** Begin TEXT SHOWN **

The White Factory is a daring collaboration between author and playwright Dmitry Glukhovsky, one of Russia’s most celebrated contemporary writers and Maxim Didenko, a visionary theatre director who has revolutionized the Russian theatrical landscape – both of whom are political exiles and vehemently outspoken critics of the war against Ukraine.
This powerful and urgent new play is inspired by real events, with a haunting contemporary resonance and will premiere at the Marylebone Theatre this autumn, running from 14 September to 04 November, with press night on 18 September.
Spanning several decades, The White Factory explores the life of Yosef Kaufman, a Holocaust survivor from Lodz, haunted by his wartime experiences as he tries to build a future with his new family in 1960’s Brooklyn. Tormented by the nightmares of his past, Yosef’s attempt to negotiate the weight of his own history becomes a passionate battle for survival and redemption.
Playwright Dmitry Glukhovsky says: “The White Factory was written a few years ago in what now seems to be a foreboding of the abrupt transformation of my home country into a fascist dictatorship. The great evil that has now torn the bubble and is streaming into the outer world as Russia began its barbaric war on Ukraine has been brewing there for the last few years and millions inside the country have been watching it either in indifference or in a naive hope that it would somehow never concern them.

** End TEXT SHOWN **

SHORT PROBLEM 1
Answer these questions about the text on the play:
(a) At which theatre will the play premiere?
(b) What city is Yosef Kaufman from?
(c) On what date is press night?

** Begin TASK INPUTS **

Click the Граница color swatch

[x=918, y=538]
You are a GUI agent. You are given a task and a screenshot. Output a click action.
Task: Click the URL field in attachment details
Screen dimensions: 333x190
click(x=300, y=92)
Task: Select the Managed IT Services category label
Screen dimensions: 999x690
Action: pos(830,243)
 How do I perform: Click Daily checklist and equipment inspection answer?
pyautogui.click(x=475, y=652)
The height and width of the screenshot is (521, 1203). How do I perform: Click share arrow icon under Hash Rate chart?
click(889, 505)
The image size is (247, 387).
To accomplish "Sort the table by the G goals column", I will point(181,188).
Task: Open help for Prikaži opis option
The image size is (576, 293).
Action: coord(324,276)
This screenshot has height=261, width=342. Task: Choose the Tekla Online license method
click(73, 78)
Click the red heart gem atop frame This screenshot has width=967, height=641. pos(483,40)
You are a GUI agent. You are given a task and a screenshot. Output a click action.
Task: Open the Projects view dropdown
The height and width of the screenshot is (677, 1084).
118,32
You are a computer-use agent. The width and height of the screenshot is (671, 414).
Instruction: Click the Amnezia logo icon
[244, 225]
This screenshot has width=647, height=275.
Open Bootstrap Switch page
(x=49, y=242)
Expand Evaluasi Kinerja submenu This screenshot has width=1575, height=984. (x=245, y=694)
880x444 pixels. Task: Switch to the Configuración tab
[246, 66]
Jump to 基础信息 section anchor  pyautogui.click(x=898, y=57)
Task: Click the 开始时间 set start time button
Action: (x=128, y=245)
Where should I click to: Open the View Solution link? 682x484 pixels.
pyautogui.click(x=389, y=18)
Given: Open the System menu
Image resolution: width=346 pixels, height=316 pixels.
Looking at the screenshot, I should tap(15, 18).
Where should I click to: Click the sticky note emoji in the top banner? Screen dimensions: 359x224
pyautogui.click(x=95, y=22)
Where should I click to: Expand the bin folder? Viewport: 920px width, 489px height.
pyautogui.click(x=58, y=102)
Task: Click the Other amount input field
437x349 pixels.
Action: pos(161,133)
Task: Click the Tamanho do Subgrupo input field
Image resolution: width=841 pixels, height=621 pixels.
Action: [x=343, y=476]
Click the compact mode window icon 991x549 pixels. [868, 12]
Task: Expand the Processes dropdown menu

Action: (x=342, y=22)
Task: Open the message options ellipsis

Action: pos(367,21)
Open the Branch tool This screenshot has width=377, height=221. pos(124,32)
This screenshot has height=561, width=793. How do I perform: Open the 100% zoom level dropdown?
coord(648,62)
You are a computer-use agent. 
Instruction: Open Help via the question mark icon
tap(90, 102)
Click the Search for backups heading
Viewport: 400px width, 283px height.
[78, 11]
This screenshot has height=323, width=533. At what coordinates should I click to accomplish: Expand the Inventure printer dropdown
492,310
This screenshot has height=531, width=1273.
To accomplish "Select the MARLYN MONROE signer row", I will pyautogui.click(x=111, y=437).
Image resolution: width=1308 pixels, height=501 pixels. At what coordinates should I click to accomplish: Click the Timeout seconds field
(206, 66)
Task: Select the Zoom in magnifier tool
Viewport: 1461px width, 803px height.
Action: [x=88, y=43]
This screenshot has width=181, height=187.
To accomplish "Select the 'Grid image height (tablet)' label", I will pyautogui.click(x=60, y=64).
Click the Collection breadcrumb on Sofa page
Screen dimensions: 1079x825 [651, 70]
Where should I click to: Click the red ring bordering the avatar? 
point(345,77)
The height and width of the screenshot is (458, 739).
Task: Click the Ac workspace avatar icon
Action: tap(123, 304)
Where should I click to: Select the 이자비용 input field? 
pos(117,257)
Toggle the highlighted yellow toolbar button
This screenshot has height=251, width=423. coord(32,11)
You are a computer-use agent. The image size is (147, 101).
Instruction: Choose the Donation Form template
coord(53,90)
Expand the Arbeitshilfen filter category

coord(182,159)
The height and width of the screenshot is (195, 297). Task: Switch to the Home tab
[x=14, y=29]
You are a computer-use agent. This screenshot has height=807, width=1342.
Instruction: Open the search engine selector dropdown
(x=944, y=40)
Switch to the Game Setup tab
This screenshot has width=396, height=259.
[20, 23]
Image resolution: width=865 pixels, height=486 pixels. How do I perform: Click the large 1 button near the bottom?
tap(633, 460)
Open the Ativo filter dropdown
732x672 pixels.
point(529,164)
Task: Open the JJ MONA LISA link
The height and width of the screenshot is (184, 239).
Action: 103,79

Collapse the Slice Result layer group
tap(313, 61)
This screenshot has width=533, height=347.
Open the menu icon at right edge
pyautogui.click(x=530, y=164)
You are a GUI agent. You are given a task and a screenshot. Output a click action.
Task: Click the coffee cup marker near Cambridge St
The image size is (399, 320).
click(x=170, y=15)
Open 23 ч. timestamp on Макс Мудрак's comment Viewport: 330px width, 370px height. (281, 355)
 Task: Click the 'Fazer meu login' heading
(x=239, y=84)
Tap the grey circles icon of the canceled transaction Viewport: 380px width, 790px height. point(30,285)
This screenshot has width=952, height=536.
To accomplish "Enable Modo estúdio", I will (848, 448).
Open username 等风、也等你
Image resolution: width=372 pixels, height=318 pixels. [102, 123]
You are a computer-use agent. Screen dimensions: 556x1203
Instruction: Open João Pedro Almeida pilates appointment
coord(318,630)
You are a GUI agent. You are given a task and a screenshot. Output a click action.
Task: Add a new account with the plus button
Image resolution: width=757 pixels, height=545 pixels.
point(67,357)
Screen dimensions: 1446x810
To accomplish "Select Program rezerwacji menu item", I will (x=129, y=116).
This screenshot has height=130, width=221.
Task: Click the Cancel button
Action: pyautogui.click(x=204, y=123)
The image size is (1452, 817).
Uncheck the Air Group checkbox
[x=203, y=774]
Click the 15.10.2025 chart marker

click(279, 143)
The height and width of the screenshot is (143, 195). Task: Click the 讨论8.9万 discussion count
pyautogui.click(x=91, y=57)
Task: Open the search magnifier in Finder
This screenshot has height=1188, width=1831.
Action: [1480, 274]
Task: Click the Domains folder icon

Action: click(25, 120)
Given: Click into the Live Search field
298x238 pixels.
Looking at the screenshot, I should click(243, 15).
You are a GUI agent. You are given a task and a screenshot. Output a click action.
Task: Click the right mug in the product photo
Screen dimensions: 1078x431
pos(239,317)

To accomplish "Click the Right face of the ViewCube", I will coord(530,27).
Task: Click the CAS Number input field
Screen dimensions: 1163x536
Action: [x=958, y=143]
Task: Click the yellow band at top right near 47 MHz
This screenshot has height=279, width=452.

** End TASK INPUTS **

SHORT PROBLEM 2
Edit the records, starting at the line that contains "Task: Click the CAS Number input field" and continuing through the end of the records: replace "yellow" with "orange", leave everything else unchanged, and give back only those lines.

EXERCISE RESPONSE 1
(a) The Marylebone Theatre
(b) Lodz
(c) 18 September

EXERCISE RESPONSE 2
Task: Click the CAS Number input field
Screen dimensions: 1163x536
Action: [x=958, y=143]
Task: Click the orange band at top right near 47 MHz
This screenshot has height=279, width=452.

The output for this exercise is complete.